|Author: ||D.P.F. Almeida|
|Keywords: ||age of discoveries, economic botany, spices, Garcia da Orta|
The Eurasian region is a massive land continuum where trading, migration, and conquest have occurred since antiquity.
Of the eight Vavilovian Centers of Origin of cultivated plants, five derive from isolated regions in the Eurasian continuum; the sixth is from Abyssinia, and the remaining two from the Americas.
The Old World crops were largely known within the region at the dawn of the Modern Age.
Asian spices and other crops played a central role in the economical, political, cultural, and scientific changes that occurred in Europe during the 16th and 17th centuries.
Vasco da Gama’s voyage around Africa to reach India in 1498, opening a new route between Europe and Asia, epitomizes the rupture with the ancient way of commerce and world view.
Crop movement between Europe, Asia, Africa, and the Americas intensified and a new way of looking at plants emerged.
Garcia da Orta, the first western botanist in India, described Asian crops in his “Colloquia on the Simples and Drugs of India” (1563) with a previously unknown objectivity.

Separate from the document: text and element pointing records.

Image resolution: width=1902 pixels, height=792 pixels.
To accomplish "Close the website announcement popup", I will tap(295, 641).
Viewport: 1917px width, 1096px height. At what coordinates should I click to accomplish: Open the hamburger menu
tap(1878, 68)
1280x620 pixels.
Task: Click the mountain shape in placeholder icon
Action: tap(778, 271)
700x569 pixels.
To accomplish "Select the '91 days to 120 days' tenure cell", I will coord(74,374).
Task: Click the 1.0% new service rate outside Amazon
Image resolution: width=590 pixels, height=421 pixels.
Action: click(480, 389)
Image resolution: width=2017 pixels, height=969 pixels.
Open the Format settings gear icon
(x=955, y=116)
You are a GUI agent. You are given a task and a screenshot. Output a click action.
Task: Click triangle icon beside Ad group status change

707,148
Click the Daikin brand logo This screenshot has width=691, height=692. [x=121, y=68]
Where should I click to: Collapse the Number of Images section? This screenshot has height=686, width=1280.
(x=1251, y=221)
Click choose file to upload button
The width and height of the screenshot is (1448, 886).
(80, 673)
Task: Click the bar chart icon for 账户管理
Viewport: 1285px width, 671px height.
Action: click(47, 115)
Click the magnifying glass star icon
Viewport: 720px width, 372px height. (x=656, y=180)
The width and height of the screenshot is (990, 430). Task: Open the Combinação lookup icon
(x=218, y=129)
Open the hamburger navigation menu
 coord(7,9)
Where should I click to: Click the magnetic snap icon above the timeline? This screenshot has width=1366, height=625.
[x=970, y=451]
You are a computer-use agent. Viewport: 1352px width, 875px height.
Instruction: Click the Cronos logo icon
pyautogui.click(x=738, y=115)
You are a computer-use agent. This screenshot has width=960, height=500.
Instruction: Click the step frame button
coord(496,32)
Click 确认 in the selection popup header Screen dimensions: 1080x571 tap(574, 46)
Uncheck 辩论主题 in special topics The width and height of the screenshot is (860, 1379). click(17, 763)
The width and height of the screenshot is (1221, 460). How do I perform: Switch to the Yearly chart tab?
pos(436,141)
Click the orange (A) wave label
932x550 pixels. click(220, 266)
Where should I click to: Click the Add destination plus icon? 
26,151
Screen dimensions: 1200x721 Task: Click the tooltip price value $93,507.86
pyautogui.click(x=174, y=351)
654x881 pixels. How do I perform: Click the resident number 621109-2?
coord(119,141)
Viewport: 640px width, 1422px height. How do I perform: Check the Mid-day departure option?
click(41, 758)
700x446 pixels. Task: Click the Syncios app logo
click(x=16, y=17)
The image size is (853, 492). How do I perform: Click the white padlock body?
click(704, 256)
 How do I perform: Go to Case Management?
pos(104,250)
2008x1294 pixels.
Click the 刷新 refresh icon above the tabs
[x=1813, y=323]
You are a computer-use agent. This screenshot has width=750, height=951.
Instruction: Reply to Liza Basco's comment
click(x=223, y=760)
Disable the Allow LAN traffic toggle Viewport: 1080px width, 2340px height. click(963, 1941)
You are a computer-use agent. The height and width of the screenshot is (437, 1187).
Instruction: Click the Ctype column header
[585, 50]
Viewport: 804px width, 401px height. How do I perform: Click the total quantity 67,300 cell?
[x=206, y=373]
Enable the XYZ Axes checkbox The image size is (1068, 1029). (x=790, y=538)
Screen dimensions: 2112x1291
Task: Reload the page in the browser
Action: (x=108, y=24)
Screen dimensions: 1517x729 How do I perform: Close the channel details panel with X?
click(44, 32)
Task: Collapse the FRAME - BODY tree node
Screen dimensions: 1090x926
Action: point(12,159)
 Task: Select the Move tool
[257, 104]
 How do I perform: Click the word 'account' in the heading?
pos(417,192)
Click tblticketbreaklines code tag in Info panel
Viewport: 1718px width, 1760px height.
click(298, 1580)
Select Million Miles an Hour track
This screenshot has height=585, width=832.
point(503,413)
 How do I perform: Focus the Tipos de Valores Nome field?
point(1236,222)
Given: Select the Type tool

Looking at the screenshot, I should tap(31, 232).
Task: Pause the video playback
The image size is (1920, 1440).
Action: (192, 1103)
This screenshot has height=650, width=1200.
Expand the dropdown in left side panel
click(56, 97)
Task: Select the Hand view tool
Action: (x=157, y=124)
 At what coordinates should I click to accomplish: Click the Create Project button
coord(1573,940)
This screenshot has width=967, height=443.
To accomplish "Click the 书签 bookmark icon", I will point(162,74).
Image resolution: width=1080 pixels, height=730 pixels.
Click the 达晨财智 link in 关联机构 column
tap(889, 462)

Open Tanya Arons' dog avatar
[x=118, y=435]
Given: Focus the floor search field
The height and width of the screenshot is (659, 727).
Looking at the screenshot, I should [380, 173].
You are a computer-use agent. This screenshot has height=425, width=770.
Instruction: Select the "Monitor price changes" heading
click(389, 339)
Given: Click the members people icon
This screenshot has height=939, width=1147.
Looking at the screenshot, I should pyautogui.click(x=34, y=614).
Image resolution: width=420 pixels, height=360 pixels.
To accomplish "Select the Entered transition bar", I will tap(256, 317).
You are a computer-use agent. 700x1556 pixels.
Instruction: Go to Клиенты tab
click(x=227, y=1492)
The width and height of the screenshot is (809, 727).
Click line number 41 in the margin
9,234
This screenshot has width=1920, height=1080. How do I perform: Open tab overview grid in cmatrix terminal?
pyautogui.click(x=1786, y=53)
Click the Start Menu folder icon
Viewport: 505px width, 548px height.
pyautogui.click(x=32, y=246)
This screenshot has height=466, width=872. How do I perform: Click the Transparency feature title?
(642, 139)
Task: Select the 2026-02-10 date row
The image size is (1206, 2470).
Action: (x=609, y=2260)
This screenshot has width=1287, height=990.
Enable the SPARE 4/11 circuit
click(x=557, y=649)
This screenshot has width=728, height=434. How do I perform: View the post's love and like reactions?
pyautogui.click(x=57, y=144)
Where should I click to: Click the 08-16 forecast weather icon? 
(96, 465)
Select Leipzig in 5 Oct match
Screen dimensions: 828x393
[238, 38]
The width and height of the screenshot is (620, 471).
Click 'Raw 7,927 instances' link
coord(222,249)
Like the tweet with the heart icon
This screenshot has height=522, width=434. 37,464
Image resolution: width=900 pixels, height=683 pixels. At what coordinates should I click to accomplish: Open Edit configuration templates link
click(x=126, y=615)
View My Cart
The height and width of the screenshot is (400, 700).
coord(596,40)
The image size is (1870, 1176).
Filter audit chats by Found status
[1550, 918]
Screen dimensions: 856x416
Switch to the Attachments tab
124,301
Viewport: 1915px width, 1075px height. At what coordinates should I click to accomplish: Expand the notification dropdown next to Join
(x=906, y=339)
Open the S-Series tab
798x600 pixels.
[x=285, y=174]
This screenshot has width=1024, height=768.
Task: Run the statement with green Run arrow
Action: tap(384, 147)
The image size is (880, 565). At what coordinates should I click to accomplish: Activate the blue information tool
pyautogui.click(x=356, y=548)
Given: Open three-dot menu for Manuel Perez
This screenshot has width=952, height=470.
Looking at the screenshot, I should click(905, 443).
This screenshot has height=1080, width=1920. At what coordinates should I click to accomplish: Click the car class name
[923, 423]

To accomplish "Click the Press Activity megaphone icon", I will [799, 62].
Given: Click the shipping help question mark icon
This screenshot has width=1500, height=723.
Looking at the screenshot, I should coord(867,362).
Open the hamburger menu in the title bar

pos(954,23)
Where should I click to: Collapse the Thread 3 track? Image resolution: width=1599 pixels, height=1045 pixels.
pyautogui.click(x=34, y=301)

This modern approach to reality has been beautifully captured in the verses by the Portuguese poet Camoes used as an epigraph in Orta’s book “Favor the ancient / Science which Achilles held in esteem;/ Look because you must see / What was revealed in our time / The fruit of a Orta [garden, a pun on Orta’s name] where / New plants bloom, unknown to scholars.” Orta’s book, written in vernacular Portuguese, was translated into Latin by Charles de l'Écluse and became an influential botanical treatise in Renaissance Europe.
Scholars would in fact have to revise their knowledge of plants leading to the emancipation of botany and its emergence as a scientific discipline.
The world’s economy, science, and literature would not be the same after Gama sailed around the Cape of Good Hope.
Spices and other Asian crops were at the center of the story.